Arial is a classic. Comic Sans should be avoided at all cost.
Seriously, other than picking between a sans serif face like Arial or Verdana, or a serif face like Times New Roman, you’re not going to find something like Vishnu Gothic or Allah Bold that jumps up and says “I’m a great typeface to use for this religion!” on most computers.
Yeah, I have to agree. You might use a Gothic/Old English font for Christianity since that is a stereotype of hand-copied Bibles (don’t know if there is basis in fact, but it would have the desired effect).
All the others have their fundamental texts in other languages with their own alphabets or characters. Hopefully you have learned something about that in the course of doing your project. I do not know of any Latin fonts that imitate the styles of those languages, and if they exist they would not be “commonly available on PC” but custom ones that you would probably have to buy.
Ah, but I also have Broderbund’s Print Shop 15 or something (yes, it sucks, but it’s what the last boss wanted me to use), so maybe Word picked them up off of that? I am a Computer Dummy, so I don’t know exactly how these things work.
Sorry I couldn’t be of help to anyone who doesn’t have stupid Print Shop. (grumble, grumble, who the hell uses Print Shop these days?

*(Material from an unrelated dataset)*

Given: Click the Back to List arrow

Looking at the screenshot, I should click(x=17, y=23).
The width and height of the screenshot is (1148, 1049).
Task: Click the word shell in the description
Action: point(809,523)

Stupid brownie troop leaders making stupid bake sale flyers, that’s who…)
For Hinduism, you could use one of those imitation-Devanagari fonts. I have no idea what it’s called-- there’s probably a bunch of them anyway. It’s a cute font.
And for Judaism, you can use Papyrus. Not that there’s any actual connection, but it’s got that vibe. I can only make that judgement as a Jew. Though I’m sure there’s also a faux-Hebrew Roman font akin to the font I mentioned in the post above.
Damned if I can think of what to use for Buddhism, though…which, come to think of it, may mean your audience won’t, either. So pretty much anything would work. You could use a Tim Burton font, or something.